(Entries from a pointing dataset):
----

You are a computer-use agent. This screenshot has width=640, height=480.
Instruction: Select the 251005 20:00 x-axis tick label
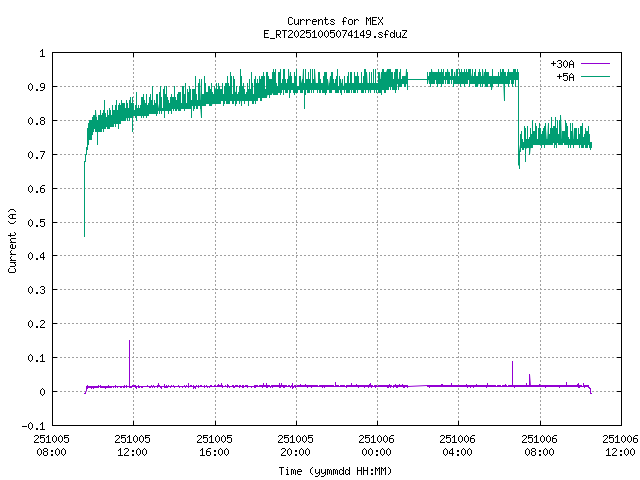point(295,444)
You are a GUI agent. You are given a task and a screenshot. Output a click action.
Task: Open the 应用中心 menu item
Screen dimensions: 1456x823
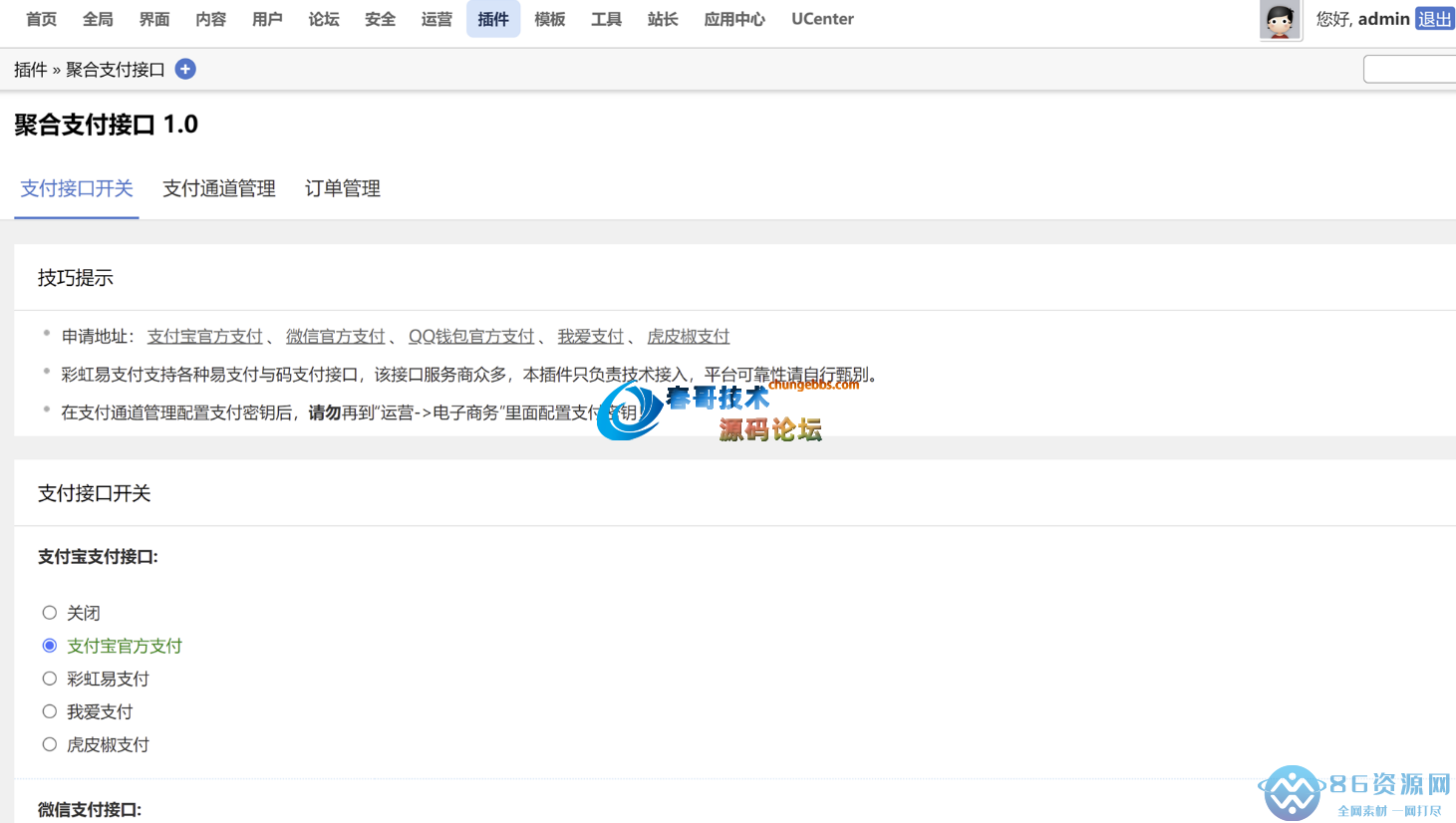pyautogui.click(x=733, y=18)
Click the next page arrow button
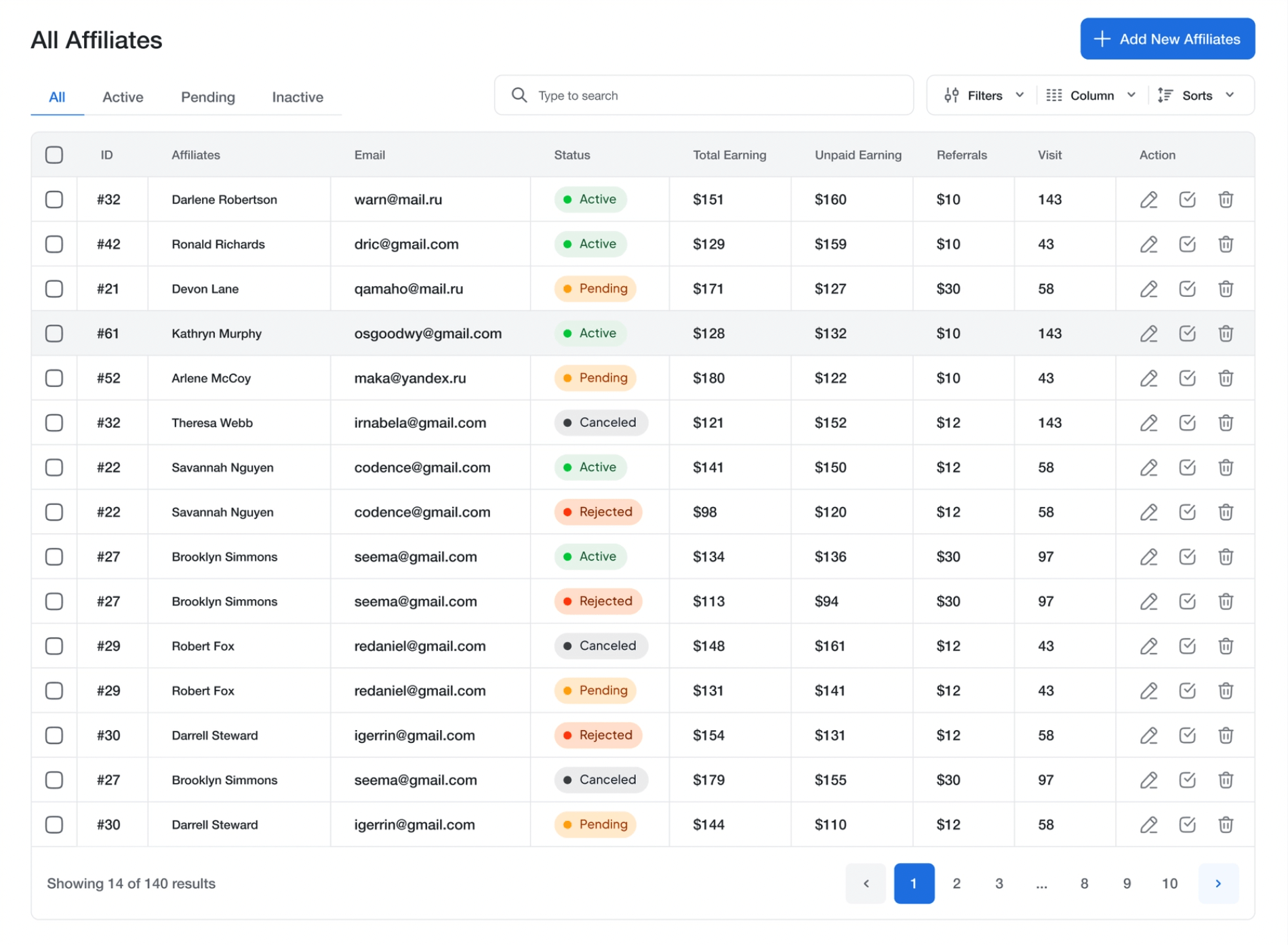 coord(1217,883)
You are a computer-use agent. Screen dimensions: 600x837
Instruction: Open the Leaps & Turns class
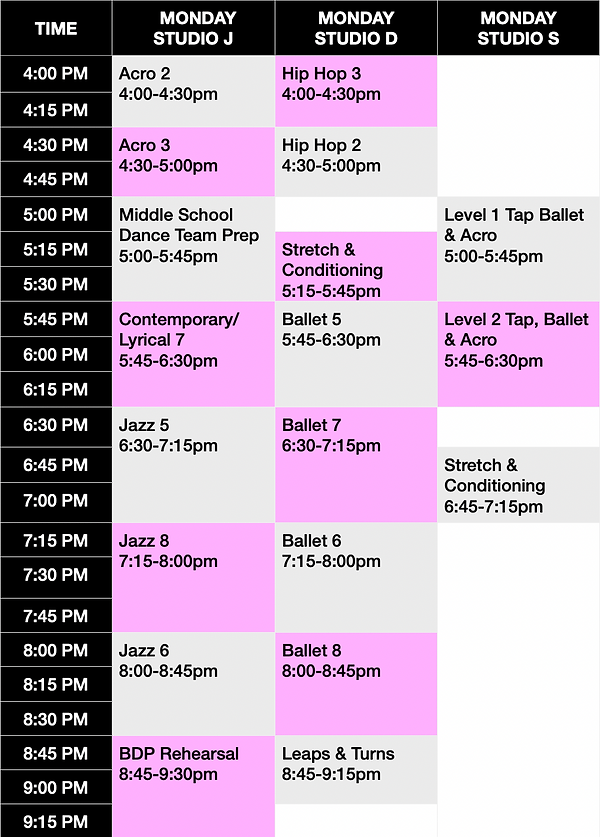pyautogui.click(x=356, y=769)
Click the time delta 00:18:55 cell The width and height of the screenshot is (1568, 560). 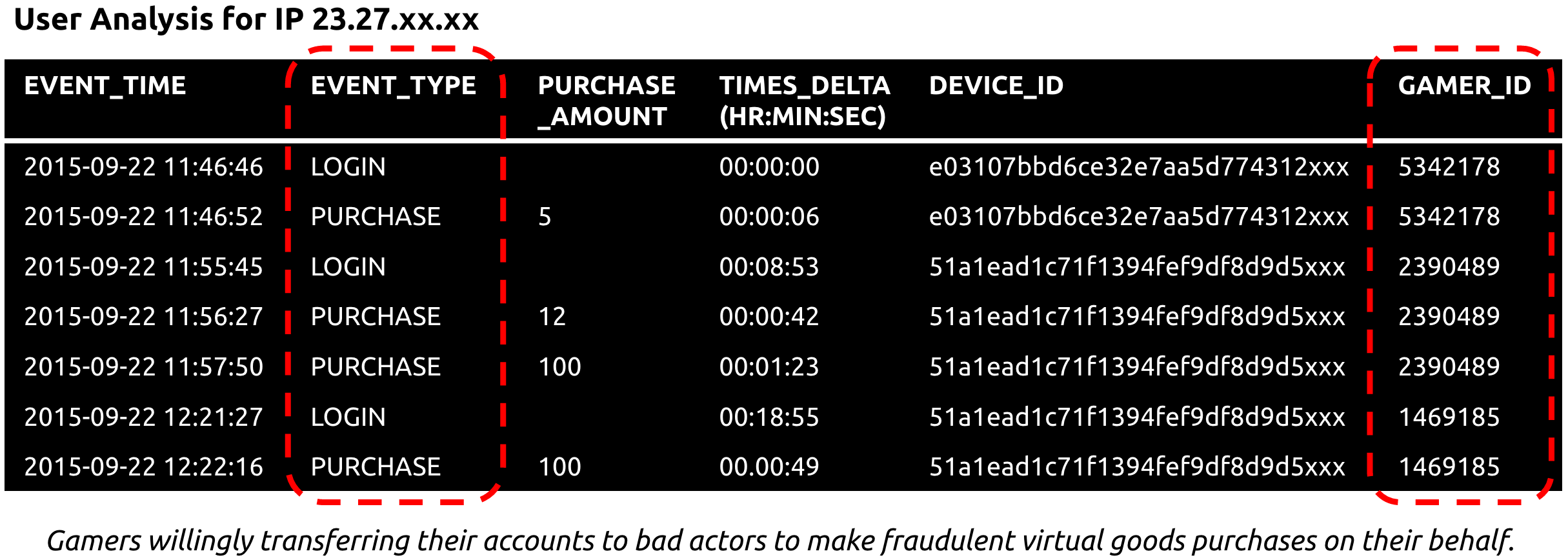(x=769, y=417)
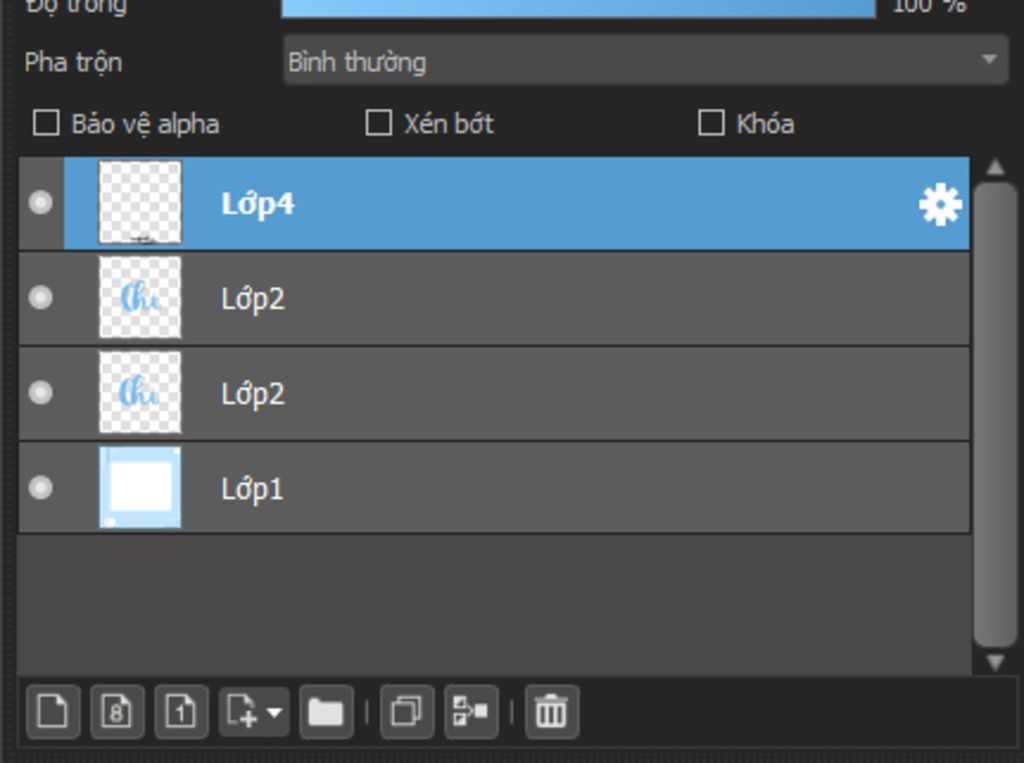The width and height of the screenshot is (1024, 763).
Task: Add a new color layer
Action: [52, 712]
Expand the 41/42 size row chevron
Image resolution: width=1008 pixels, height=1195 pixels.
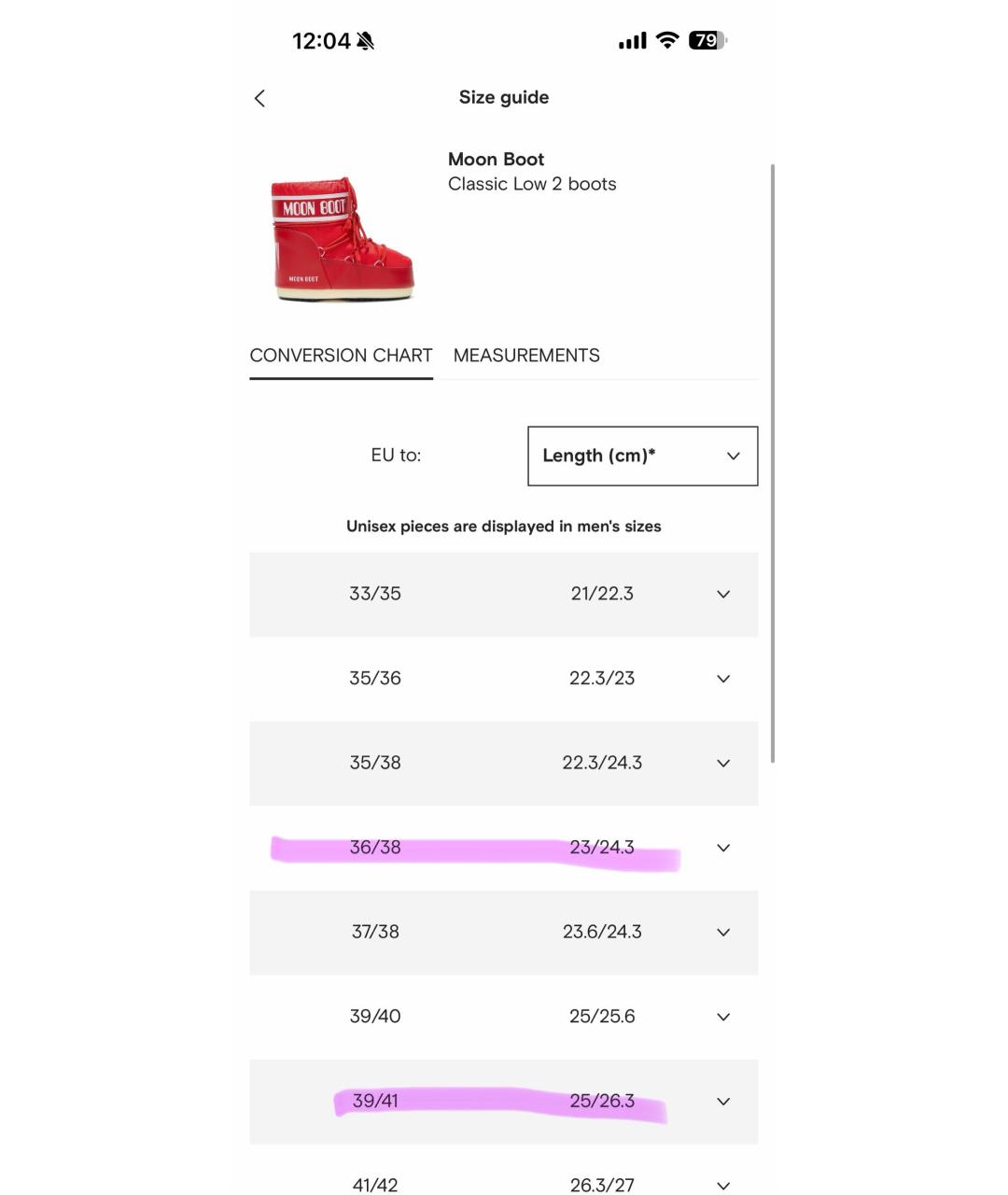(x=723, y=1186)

----

(AIM OF THE EXERCISE): Rewrite the entries from the line containing "Expand the 41/42 size row chevron" through the end of the entries, switching "chevron" to "arrow" and keeping everything else unchanged. Leave the pictures out of your answer.

(CORRECT OUTPUT):
Expand the 41/42 size row arrow
Image resolution: width=1008 pixels, height=1195 pixels.
(x=723, y=1186)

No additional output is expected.